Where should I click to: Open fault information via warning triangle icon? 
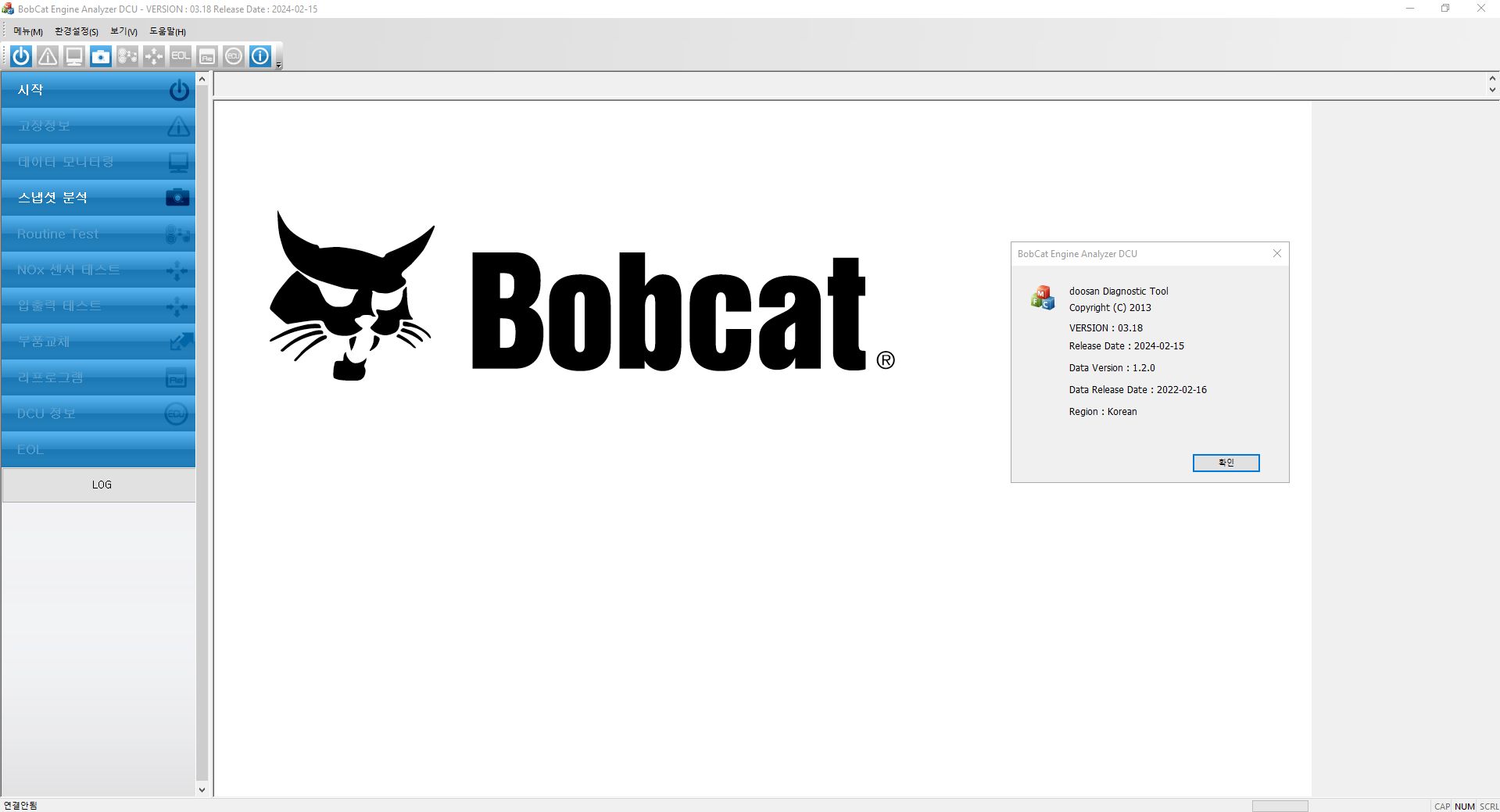(47, 56)
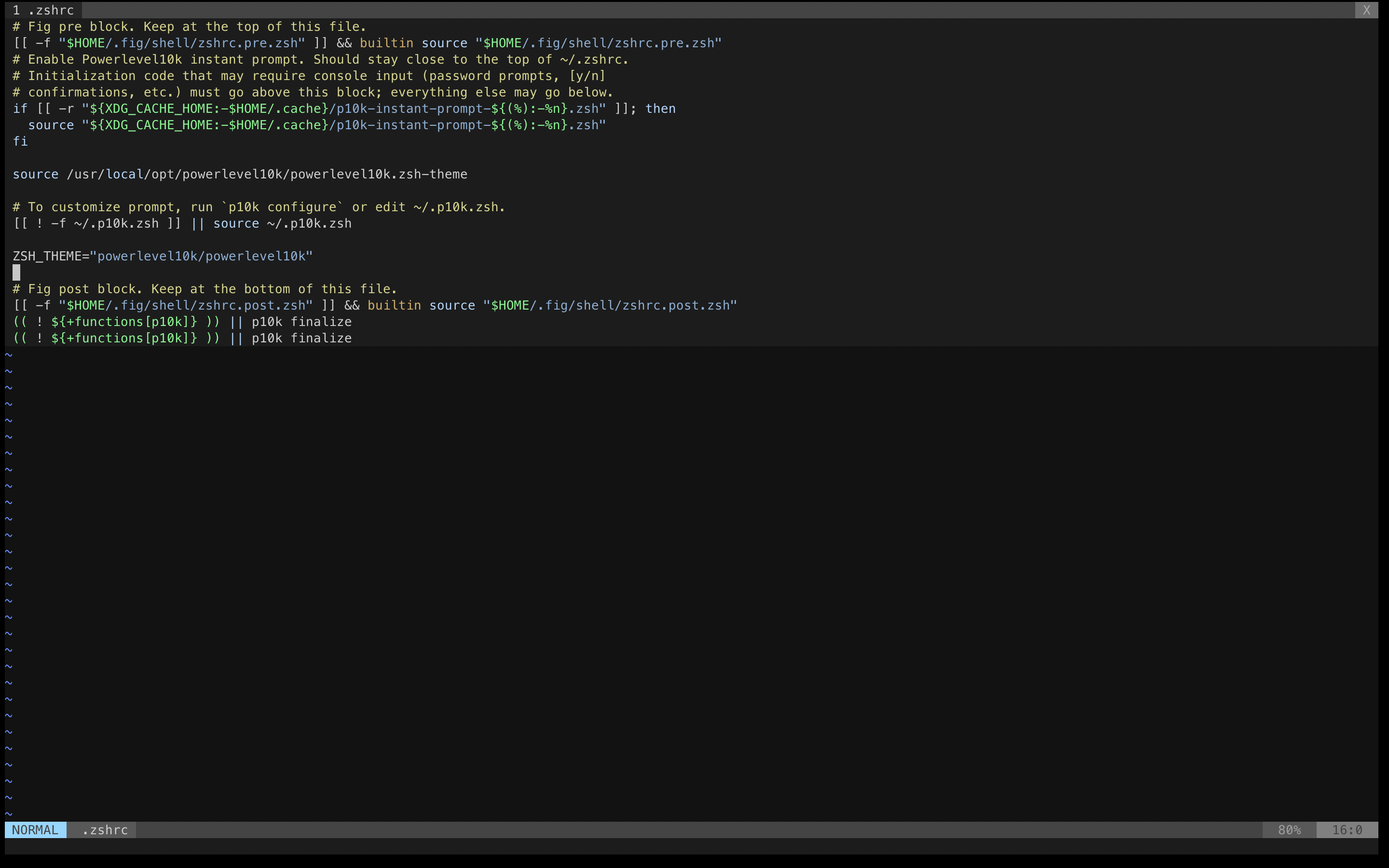Click the 80% scroll position indicator

click(x=1289, y=829)
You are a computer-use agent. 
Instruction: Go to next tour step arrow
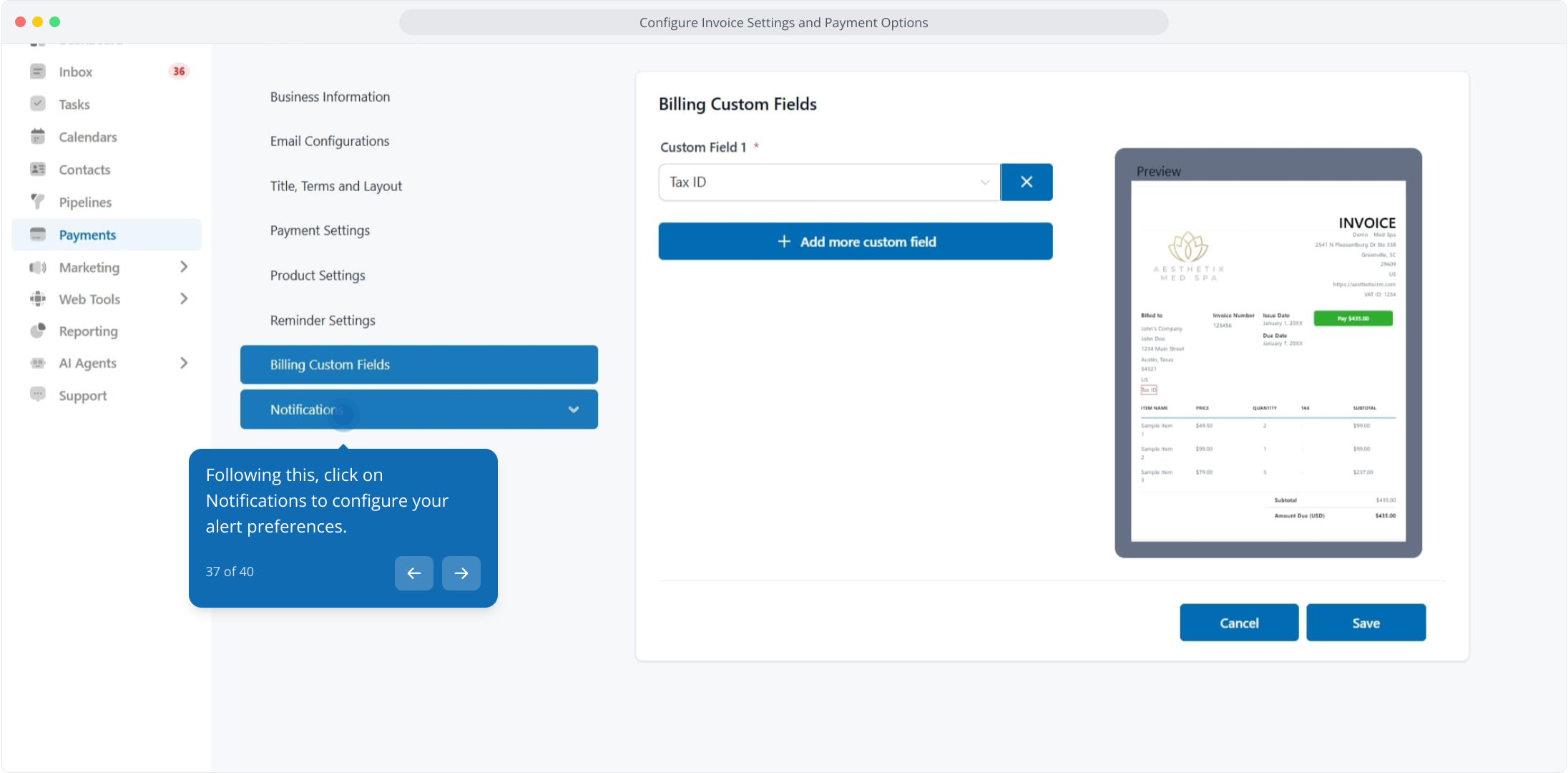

+ + + + +

Your task: Give back every record precisely as it stands, without the images.

Answer for the task:
Where should I click to: Open fault information via warning triangle icon? 
(47, 56)
Click the 80% scroll position indicator

click(x=1289, y=829)
You are a computer-use agent. 
Instruction: Go to next tour step arrow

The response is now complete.